One of the biggest literary challenges was keeping Jace's secret a secret for almost half the book. When writing in first person with a close narrative distance, it can become quickly irritating if a narrator is keeping a secret from the readers for no apparent reason except that it serves the author's purpose. I was told by one writer of high repute that it couldn't be done, not without breaking the contract with the reader. But I kept looking at a model where it had been done (Invisible by Pete Hautman) and riffed off the strategy Hautman used which is, basically: you can use a first person reveal if your character has a good, believable, psychologically true reason for keeping a secret secret. Honestly, I can't think of that many good, believable psychologically true reasons, but Jace had one, so it worked out.

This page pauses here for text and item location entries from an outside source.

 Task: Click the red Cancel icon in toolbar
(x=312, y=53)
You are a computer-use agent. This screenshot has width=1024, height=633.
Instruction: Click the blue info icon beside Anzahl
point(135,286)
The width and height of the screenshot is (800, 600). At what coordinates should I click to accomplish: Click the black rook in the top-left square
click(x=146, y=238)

Could you tell us about your path to publication? Any sprints or stumbles along the way?
Publication is such an odd beast. Getting a contract for Split was definitely a sprint. It took about 8 weeks to get representation, from query letter to contract, and 3 weeks until Split sold at auction.

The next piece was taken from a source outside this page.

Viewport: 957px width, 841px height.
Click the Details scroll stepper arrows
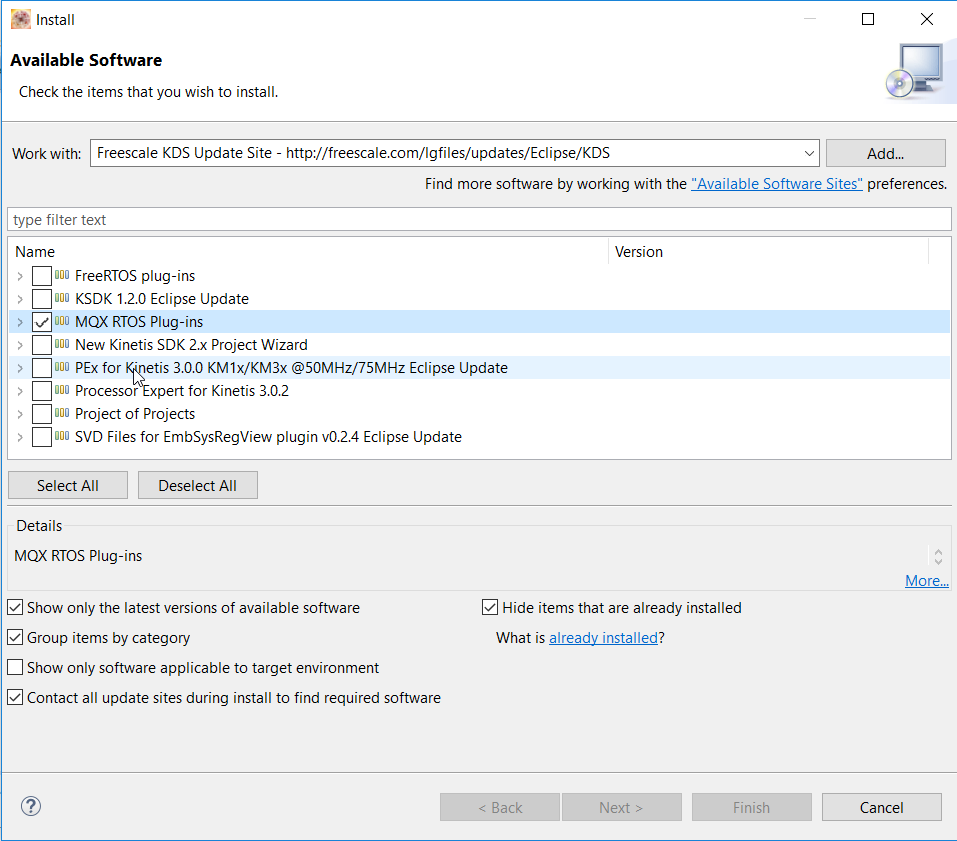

But, it took me two years to get a short story published. The story itself was very successful -- it got me a number of grants, admission to a competitive MFA program, and was nominated for a Pushcart Prize -- but it still took 2 years of hunting in journals to find a home. Which was as long as it took to write Split.
What did you read as a teen?, which authors inspired you the most? And which are your favorite books and authors now?
I am, and has always been, a bit of an omnivore. As a teen, I read a lot of poetry, plays, and novels. The authors who really inspired me, but to whom I can never realistically aspire are: Shakespeare, Bronte, Dickinson, Sophocles, Hawthorne, and Faulkner. While I still love all those authors (though probably am more impressed now with Euripides than Sophocles), my favorite authors now are primarily YA: John Green, Laurie Halse Anderson, Pete Hautman, and the upcoming works by Brian Farrey (CHASERS, Simon Pulse, 2011 or 2012 and a MG series from Harper Collins, not sure when). Outside of YA, I'd say I admire so many authors but wouldn't count them among my favorite because they never make me either cry or laugh out loud but they include: Toni Morrison, Jhumpa Lahiri, Nicholson Baker, and Mohsin Hamid.
Do you have a dream for the future of your writing, something you love to accomplish?
I'd like to have a writing career, filled with books that mean something to readers. It's all for naught, if my writing doesn't move a reader.